**Brano da leggere**
= = = = =

Con decreto del 7 settembre 2022 il Presidente aggiunto ha fissato l’udienza del 27 ottobre 2022 per la trattazione del ricorso nelle forme della pubblica udienza.

In data 3 ottobre 2022 è pervenuta memoria del Procuratore generale con la quale si condivide l’orientamento che ammette il ricorso per cassazione per i principi espressi da Sezioni Unite “Piergotti” e si chiede l’annullamento senza rinvio della sentenza per l’estinzione del reato per prescrizione maturata anteriormente alla decisione di secondo grado.

In data 21 ottobre 2022 è stata depositata memoria difensiva con la quale si insiste per l’accoglimento dei motivi di ricorso.

= = = = =

**Record**

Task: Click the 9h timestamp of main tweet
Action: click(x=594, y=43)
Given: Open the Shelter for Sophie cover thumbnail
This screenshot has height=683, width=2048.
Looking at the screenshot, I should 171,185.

= = = = =

**Istruzioni da seguire**
Secondo il brano, in quale data è stata depositata la memoria difensiva? I record costituiscono materiale a sé, distinto dal brano.

**Soluzione completa**
Il 21 ottobre 2022.